═════ Records provided
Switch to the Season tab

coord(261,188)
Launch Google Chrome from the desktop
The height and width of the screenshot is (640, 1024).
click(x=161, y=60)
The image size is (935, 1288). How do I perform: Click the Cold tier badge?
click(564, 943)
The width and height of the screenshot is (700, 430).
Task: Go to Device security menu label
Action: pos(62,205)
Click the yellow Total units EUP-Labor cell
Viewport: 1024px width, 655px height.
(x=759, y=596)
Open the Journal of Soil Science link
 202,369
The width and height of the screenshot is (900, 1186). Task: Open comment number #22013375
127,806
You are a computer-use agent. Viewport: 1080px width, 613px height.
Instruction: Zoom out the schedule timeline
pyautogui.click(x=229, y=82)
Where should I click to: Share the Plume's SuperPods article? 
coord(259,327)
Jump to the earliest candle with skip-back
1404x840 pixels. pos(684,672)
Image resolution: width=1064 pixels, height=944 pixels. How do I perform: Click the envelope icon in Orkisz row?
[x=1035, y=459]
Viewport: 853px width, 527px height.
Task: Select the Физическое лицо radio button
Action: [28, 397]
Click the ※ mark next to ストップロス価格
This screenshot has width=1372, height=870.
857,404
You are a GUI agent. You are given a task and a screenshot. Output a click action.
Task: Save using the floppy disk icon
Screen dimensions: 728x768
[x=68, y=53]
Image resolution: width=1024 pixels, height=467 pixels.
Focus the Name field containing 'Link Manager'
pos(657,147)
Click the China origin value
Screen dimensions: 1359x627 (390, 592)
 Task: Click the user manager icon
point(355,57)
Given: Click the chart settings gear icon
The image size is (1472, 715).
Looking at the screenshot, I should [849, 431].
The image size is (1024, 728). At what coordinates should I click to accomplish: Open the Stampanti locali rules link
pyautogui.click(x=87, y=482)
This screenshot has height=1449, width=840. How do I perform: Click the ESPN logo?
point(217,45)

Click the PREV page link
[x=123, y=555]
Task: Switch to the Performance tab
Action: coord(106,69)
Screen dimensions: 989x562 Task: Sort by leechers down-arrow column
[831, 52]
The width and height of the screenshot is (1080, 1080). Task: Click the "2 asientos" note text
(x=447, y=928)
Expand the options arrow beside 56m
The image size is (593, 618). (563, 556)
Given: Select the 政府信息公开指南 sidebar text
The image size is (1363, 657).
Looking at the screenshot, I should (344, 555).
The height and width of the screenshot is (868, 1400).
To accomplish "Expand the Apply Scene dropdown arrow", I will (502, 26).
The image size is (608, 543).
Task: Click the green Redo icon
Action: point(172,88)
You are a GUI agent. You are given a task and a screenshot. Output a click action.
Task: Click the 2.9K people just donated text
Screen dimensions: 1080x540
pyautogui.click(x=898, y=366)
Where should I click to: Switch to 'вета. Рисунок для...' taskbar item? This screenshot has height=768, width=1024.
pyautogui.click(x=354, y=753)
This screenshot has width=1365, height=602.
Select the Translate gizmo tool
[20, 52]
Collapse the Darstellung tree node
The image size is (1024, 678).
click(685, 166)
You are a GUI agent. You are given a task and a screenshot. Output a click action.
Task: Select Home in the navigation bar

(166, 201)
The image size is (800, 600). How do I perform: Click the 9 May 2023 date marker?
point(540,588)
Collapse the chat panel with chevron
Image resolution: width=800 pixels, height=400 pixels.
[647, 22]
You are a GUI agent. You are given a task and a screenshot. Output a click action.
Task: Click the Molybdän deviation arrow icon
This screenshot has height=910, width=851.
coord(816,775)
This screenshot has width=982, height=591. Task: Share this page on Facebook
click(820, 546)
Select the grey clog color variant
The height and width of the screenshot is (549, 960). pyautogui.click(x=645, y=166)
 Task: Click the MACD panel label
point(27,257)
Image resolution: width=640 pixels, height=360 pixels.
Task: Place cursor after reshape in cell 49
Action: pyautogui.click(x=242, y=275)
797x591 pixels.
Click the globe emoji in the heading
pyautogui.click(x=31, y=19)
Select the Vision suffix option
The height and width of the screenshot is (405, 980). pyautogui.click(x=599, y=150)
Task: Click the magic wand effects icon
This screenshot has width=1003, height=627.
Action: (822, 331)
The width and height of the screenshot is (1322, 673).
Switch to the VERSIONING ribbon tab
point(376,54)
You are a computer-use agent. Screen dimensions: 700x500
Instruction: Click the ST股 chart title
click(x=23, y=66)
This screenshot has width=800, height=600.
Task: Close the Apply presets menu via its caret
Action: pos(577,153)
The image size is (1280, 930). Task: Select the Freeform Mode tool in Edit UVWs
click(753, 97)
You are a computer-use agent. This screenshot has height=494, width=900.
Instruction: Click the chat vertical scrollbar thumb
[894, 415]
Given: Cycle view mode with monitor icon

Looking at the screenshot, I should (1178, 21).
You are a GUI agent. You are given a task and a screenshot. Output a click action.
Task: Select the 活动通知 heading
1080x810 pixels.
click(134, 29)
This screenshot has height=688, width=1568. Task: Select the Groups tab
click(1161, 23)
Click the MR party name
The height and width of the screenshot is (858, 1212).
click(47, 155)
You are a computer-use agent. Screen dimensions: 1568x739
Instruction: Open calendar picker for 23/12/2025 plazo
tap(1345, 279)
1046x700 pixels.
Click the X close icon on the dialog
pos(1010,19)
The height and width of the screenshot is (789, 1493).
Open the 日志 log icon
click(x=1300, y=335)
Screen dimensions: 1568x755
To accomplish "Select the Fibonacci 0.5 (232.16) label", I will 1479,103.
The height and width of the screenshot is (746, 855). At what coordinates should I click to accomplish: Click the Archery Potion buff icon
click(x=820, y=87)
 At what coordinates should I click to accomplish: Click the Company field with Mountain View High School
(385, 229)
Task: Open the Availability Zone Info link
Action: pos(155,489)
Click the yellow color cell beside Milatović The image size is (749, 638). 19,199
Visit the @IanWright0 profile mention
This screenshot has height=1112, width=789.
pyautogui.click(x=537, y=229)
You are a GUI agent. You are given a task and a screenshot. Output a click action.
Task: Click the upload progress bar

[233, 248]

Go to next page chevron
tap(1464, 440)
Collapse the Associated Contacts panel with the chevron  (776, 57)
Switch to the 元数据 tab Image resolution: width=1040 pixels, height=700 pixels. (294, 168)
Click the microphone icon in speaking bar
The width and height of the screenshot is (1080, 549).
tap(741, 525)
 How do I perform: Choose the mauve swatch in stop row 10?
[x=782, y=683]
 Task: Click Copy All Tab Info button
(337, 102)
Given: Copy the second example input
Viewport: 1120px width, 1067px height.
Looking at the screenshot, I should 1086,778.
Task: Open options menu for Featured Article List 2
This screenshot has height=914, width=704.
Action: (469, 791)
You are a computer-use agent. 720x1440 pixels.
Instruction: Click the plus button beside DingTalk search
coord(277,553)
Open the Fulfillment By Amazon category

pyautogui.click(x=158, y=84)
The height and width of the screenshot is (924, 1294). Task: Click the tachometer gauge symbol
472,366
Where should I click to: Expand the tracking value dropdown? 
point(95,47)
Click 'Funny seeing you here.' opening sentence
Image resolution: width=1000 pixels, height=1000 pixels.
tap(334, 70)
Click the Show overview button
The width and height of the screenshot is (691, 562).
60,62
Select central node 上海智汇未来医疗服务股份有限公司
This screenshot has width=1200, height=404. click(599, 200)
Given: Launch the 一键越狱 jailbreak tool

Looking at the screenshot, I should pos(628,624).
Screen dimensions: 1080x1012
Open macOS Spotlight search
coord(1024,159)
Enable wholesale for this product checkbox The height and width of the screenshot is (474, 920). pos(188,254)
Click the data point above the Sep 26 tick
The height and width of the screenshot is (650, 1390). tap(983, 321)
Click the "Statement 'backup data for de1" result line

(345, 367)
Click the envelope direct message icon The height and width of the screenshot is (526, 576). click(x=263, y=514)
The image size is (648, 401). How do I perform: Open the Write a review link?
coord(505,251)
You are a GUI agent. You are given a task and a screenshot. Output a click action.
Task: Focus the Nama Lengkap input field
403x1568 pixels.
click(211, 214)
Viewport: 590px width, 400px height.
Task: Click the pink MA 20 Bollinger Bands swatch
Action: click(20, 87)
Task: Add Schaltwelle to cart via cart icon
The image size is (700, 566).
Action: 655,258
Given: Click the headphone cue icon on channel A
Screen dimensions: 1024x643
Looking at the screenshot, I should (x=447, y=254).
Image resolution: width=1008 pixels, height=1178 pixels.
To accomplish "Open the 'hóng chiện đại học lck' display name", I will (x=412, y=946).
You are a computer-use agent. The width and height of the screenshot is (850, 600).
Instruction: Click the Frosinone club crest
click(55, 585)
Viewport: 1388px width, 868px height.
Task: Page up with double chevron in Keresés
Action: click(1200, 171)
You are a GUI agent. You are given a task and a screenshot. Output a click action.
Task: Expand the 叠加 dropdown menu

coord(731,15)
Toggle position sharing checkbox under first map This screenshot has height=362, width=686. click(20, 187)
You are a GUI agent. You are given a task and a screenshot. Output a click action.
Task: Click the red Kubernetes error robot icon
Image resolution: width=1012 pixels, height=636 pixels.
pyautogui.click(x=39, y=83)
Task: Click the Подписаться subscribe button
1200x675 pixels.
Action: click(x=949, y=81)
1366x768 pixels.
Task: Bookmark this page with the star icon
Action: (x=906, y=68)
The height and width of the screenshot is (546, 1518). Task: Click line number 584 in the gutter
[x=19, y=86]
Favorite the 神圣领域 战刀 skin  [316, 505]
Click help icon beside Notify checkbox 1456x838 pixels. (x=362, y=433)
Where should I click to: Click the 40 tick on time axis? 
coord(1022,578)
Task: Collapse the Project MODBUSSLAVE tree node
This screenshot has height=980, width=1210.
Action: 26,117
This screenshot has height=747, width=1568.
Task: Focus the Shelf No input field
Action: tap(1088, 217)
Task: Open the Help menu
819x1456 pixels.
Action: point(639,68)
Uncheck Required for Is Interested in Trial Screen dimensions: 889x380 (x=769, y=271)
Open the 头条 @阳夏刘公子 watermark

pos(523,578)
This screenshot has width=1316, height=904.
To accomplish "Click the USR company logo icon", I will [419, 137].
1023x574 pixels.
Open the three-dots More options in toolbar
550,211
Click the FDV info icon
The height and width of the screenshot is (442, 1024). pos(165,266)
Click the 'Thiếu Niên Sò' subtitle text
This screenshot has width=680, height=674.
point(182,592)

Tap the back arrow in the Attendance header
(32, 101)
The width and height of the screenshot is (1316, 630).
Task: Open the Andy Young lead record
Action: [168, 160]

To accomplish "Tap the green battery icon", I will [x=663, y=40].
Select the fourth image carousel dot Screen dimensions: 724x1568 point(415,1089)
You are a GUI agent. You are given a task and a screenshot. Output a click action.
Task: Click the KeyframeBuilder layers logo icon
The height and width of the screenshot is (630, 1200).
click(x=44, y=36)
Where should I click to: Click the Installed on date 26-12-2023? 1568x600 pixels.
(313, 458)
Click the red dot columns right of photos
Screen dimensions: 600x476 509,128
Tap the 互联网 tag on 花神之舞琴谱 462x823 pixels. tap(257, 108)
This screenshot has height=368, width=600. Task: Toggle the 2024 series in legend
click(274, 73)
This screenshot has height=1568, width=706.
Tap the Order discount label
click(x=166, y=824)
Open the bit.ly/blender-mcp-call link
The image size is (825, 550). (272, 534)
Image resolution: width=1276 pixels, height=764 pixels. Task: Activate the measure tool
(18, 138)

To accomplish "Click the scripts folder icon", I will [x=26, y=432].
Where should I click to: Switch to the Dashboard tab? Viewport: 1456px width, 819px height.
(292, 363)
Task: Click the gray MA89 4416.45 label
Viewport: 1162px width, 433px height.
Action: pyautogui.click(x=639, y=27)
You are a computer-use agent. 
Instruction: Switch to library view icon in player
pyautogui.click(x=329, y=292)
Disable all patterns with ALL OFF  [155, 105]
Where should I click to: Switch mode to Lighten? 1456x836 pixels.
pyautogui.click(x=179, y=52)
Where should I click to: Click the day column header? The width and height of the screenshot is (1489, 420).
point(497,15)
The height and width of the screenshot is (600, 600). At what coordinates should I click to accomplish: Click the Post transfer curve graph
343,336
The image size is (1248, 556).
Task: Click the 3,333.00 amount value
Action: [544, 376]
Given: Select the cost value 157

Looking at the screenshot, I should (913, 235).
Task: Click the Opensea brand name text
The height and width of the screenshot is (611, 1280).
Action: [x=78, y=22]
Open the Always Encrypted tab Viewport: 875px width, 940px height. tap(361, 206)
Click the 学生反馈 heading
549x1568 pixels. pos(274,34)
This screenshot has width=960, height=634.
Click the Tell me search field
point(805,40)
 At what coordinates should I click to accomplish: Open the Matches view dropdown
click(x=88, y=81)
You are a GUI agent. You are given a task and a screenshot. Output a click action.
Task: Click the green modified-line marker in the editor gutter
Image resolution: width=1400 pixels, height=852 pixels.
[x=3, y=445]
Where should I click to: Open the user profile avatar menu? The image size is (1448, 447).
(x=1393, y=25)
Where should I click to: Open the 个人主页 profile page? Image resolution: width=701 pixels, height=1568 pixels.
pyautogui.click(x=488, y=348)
══════════
Task prompt:
Count the lines of the records that contain the word "computer". Give only the count.

Written answer:
7